The role of the Speaker is to preside over House debates, determining which members may speak. The Speaker is responsible for maintaining order during proceedings and crucially is to remain non-partisan. Upon taking the role the Speaker must renounce any previous political affiliation.
It is of course right to state we are in unchartered territory. This means the role of the Speaker is under increased scrutiny. However despite this caveat my view is the Speaker is undermining the role and the position.
So what is the problem? Well for me consistency and impartiality. On Monday this week Bercow in my opinion rightly stuck to precedent and determined the Government could not bring their Brexit deal back to the Commons for a third vote. However, previously Bercow allegedly against the advice of experts allowed a cross-party amendment tabled by Dominic Grieve to be voted on. Breaking precedent. This is not intellectually consistent and dangerous in a time of instability.
Then we move to impartiality. Choice of amendments basically. The choices of the Speaker have long been questionable. Notably, in a debate in January Bercow failed to select amendments perceived to help the Brexit cause. Last week Bercow caused further controversy by allowing an amendment on a second referendum but rejecting an amendment ruling out a second referendum. My problem is not with Bercow allowing controversial amendments. My problem is he is not giving both sides of the argument a fair crack of the whip.

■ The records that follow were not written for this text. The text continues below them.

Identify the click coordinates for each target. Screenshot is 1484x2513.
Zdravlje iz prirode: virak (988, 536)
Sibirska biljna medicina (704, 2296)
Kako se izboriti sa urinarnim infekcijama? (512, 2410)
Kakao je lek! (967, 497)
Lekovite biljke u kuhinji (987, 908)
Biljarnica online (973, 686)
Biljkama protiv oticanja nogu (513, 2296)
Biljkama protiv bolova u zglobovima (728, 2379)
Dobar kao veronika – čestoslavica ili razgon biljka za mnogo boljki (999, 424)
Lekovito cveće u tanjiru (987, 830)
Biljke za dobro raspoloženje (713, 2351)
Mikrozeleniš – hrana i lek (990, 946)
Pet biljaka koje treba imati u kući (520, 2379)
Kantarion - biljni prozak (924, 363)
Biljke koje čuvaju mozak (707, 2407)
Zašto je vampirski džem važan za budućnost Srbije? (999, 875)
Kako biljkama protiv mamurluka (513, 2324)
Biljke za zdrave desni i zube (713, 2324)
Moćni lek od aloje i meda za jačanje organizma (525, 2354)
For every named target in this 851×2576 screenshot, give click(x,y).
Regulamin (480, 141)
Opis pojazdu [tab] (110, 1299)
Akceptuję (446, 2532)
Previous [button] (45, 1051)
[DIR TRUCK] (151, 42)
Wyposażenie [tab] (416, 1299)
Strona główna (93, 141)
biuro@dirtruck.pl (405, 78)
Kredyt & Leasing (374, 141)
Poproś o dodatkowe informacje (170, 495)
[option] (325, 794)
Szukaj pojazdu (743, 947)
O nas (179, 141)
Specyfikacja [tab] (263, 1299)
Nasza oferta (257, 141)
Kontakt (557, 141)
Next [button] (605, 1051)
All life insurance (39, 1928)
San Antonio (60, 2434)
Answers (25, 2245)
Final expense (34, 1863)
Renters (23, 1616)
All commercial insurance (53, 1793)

Remain commentators and MPs shrug this off. They believe any damage that the legislature can cause to the executive is to be welcomed. A perfectly valid opinion. And if they need a helping hand from the Speaker then so be it. Now that is where I have an issue. It ignores the long-term consequences. The Speaker is supposed to be neutral. He is not a political figure. Politicising this role has dangerous consequences for future appointments. A Speaker who is either seen as an extension of Government or the opposition is deeply damaging for Parliament. The Speaker is an arbiter and is not the star of the show.
This Speaker would do well to remember this.